## PLEASE REUTURN THIS SHEET ALONG WITH ALL THE SHEETS YOU WERE GIVEN

| SURNAME |      |  |
|---------|------|--|
| FIRST   | NAME |  |

1) (POINTS 24/40) Consider the following snippet of code running on 4-ways out-of-order superscalar processor. Initially, all registers contain zero.

lab1: LW R2,0(R1)
ADDI R2,R2,1
MUL R4,R2,R2
SW R4,0(R1)
ADDI R1,R1,4
BNE R2,R0,lab1

## Working hypothesis:

- \* the fetch, decode and commit stages are 4 instructions wide
- \* the instruction window has 18 slots
- \* we have 8 physical registers in the free pool
- \* the reorder buffer has unlimited size
- \* the integer multiplier has 4 stages
- \* the load/store queues have 3 slots each and a common effective-address calculation unit
- \* there are 4 ALUs for arithmetic and logic operations and for branching
- \* an ALU performs its operation in the same cycle when the operation is issued
- \* reads require 1 clock cycle (after the addressing phase)
- \* the register file has 4 input- and 4 output-ports
- \* there are 9 logical registers (including R0 which is hardwired to 0)
- \* the store operation leaves the issue stage as it is inserted in the store queue

In order to calculate the total cycles needed to execute 3 iterations of the above loop on such machine, complete the following chart until the end of the third iteration of the code fragment above, including the renamed stream the precise evolution of the free pool of the physical registers (the register map), the Instruction Window, the Reorder Buffer (ROB) and the Load Queue (LQ) and Store Queue (SQ). Calculate the total cycles needed to execute three iterations of the above loop on such machine.

2) (POINTS 8/40) Consider a bus-based multicore that support a) MSI or b) MESI cache coherence protocol. The cost of a read/write operation is 1 cycle, the cost of a BusRd transaction is 90 cycles; all caches are write-back, write-allocate and initially empty. For the MSI protocol the BusUpgr is not used. The cost of a BusUpgr is 60 cycles.

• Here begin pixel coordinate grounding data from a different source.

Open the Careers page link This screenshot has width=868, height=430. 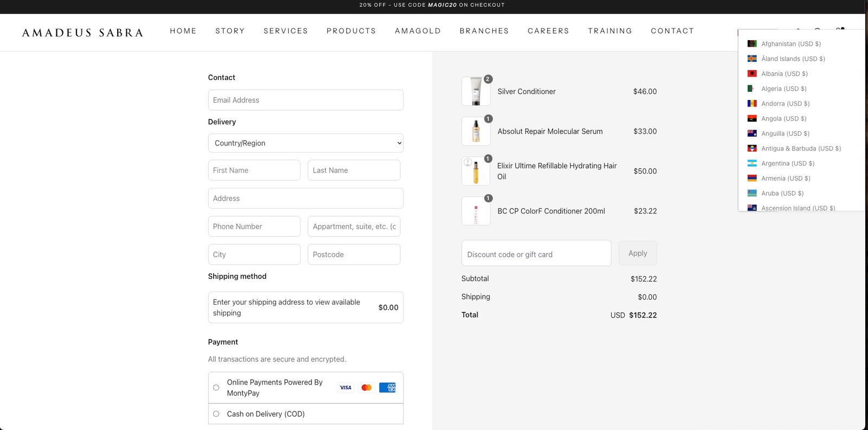click(x=548, y=31)
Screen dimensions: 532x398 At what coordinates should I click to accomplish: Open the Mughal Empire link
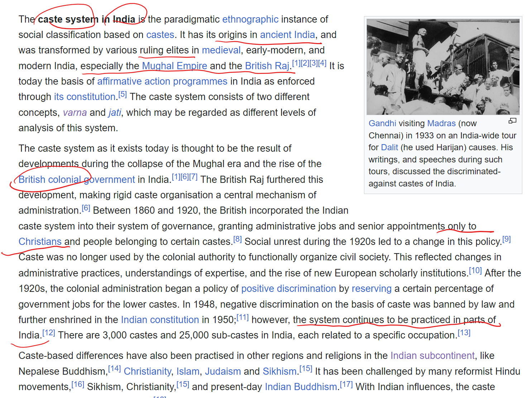pyautogui.click(x=174, y=66)
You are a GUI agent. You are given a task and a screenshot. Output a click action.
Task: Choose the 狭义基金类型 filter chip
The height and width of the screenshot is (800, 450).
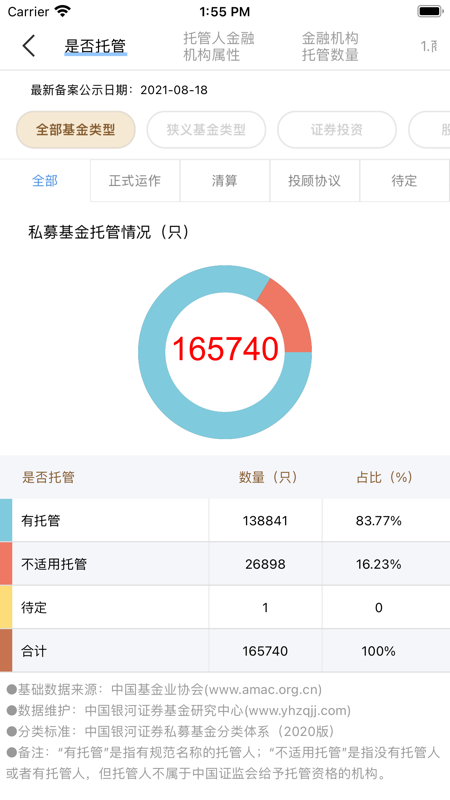coord(206,130)
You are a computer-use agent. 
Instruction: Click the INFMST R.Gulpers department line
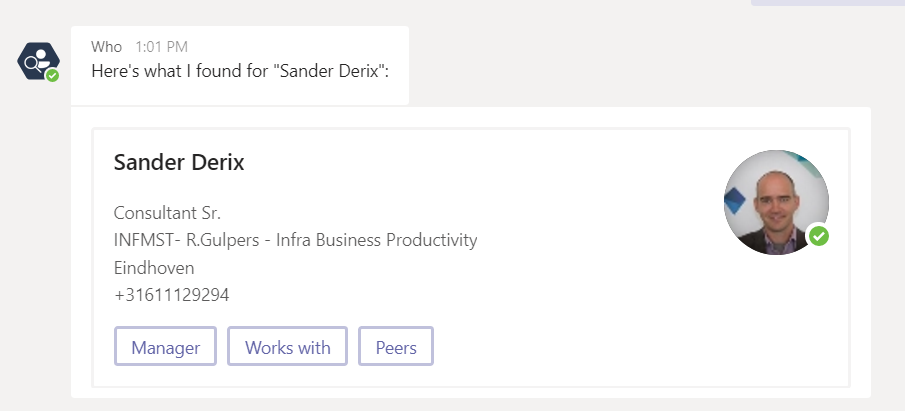[296, 240]
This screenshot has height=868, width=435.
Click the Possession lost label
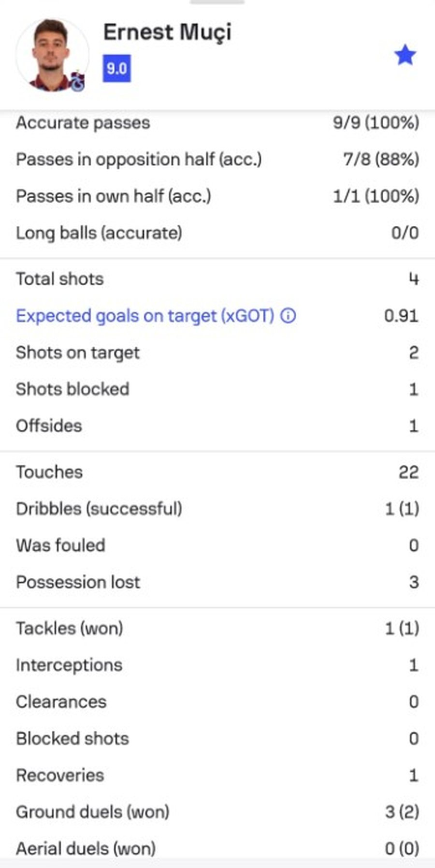click(x=78, y=582)
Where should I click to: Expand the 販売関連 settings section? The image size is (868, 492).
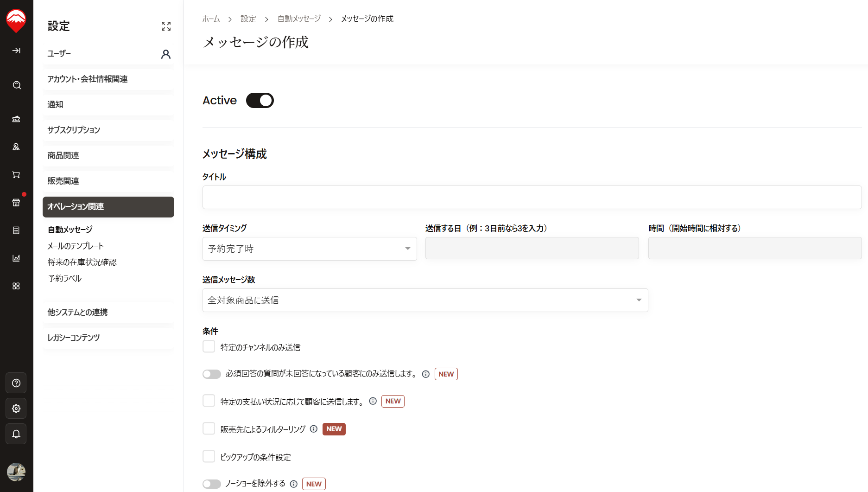point(108,181)
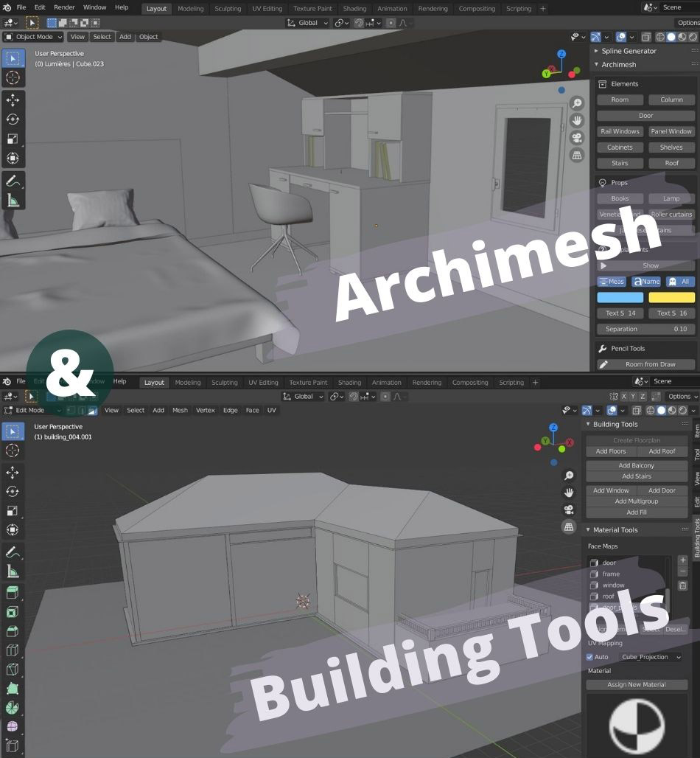The image size is (700, 758).
Task: Click the pan (hand) icon beside the viewport
Action: coord(577,120)
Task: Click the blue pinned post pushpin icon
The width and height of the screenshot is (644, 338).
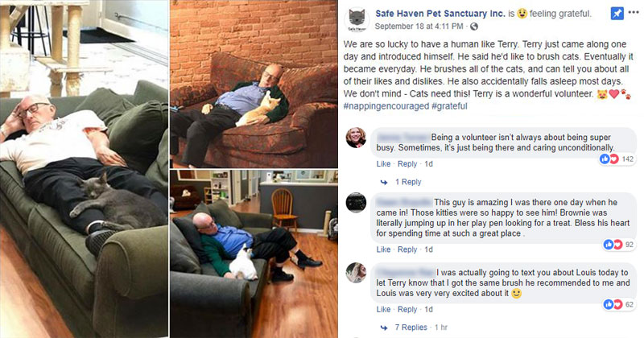Action: (x=617, y=14)
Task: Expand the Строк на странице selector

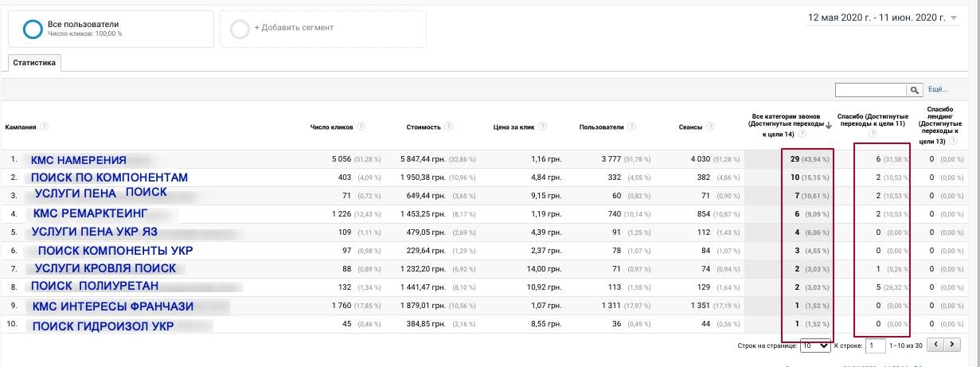Action: 816,346
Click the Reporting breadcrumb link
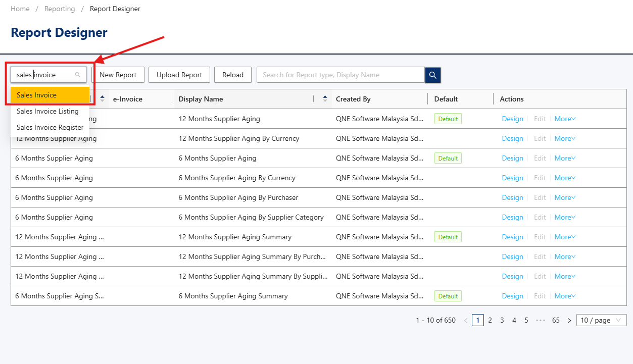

Evaluate the total cost of executing the following streams in the cases a and b:

Stream1: R1, W1, R1, W1, R2, W2, R2, W2, R3, W3, R3, W3

Stream2: R1, R2, R3, W1, W2, S3, R1, R2, R3, W3, W1

Stream3: R1, R2, R3, R3, W1, W1, W1, W1, W2, S3

- 3) (POINTS 8/40) The following code runs on a multicore that does not impose any ordering of the memory operations. However, the machine provides a FENCE instruction that, if inserted in a code, prevents issuing memory operations that come after the fence before the memory operations that are before the fence are globally performed. For simplicity, assume that lock and unlock instructions behave like acquire and release respectively by performing a single memory operation.
  - a) Insert FENCE instructions as appropriate to ensure sequential consistency;
  - b) Insert FENCE instructions as appropriate to ensure processor consistency;
  - c) Insert FENCE instructions as appropriate to ensure weak ordering;

Lock1

Load A

Store B

Unlock1

Load C

Store D

Lock2

Load E

Store F

Unlock2